By Matthew Villanueva, Features Assignment Editor
There’s a common phrase about grief, “Grief never ends, but it changes.” Dan Schneider, a pharmacist in a small in Poydras, Louisiana, a suburb of New Orleans, tells his heroic story in Netflix’s new mini-series, “The Pharmacist,” that exemplifies how grief can push a man to help others.
Schneider began his job as a pharmacist in 1975 at Bradley’s Pharmacy in an attempt to fulfill the American dream with his wife, Annie. The couple ends up with two kids, Danny Jr. and Kristi.
The series opens discussing the Schneider family, a normal, quirky and middle-class family full of long road-trips and large Christmas traditions. But all of that changed on the evening of April 3, 1999, when Danny Jr. was murdered in a drug deal in the crack-stricken district of “The Lower Ninth Ward.”
The first of four episodes divesdeep into Danny Jr.’s murder. Since the area Danny Jr. was killed in was common for those types of crimes, the police force was not in any hurry and gave up fairly easily on the case.

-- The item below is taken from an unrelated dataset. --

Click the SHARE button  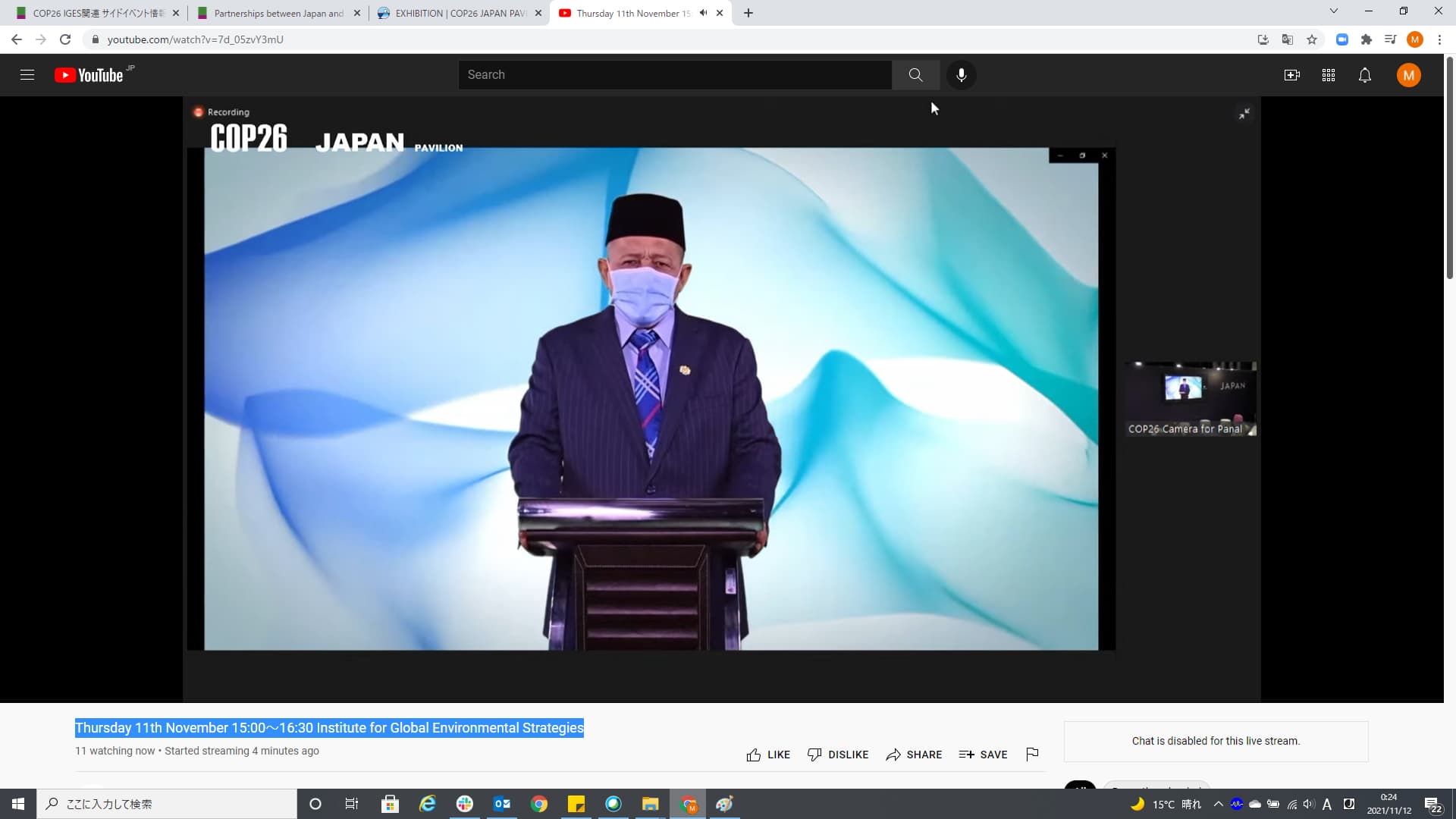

For months, Schneider would canvas and call every house near the site of his son’s murder, looking for clues about who could have killed his son— determined that his son’s murderer would face justice.
After about five months of canvassing, Schneider was about to give up. Until he called Shane Redding. She picks up and explains to Schneider that she had witnessed the incident while she was on her way to pick up drugs for herself.She explained that she was close to the killer and was hesitant about testifying. But after two months of constant calls and pleas from Schneider and his family, Redding began to sympathize and agreed to testify against her family friend.
Redding has been sober since the trial.
The second episode looks into Schneider’s life after the saga with his son’s death. Schneider told the documentary crew, “I understand addiction is a powerful thing, because of my son, but it’s not something that’s taught in pharmacy school, it’s not something we thought we had to face.”
As he was starting to cope with his son’s death, he began to notice a stream of prescriptions for the popular painkiller, “oxycontin.” Most of the people coming to pick it up were younger adults—19 to 25—with little pain to speak of.
After one of Schneider’s clients overdoses on the opioid, he looks back at the records and notices that most of the prescriptions were being filled by a pediatric doctor in eastern New Orleans, Dr. Jaqueline Cleggett.
Schneider became determined to make sure that nobody else would die due to drug-related issues on his watch.
The rest of Netflix’s limited series is about how he wages a personal war on drugs and the pharmaceutical industry’s monopoly on opioids.
Schneider’s grief led him on a tirade that brought justice to his son’s killer and eventually changing a toxic drug culture in Louisiana.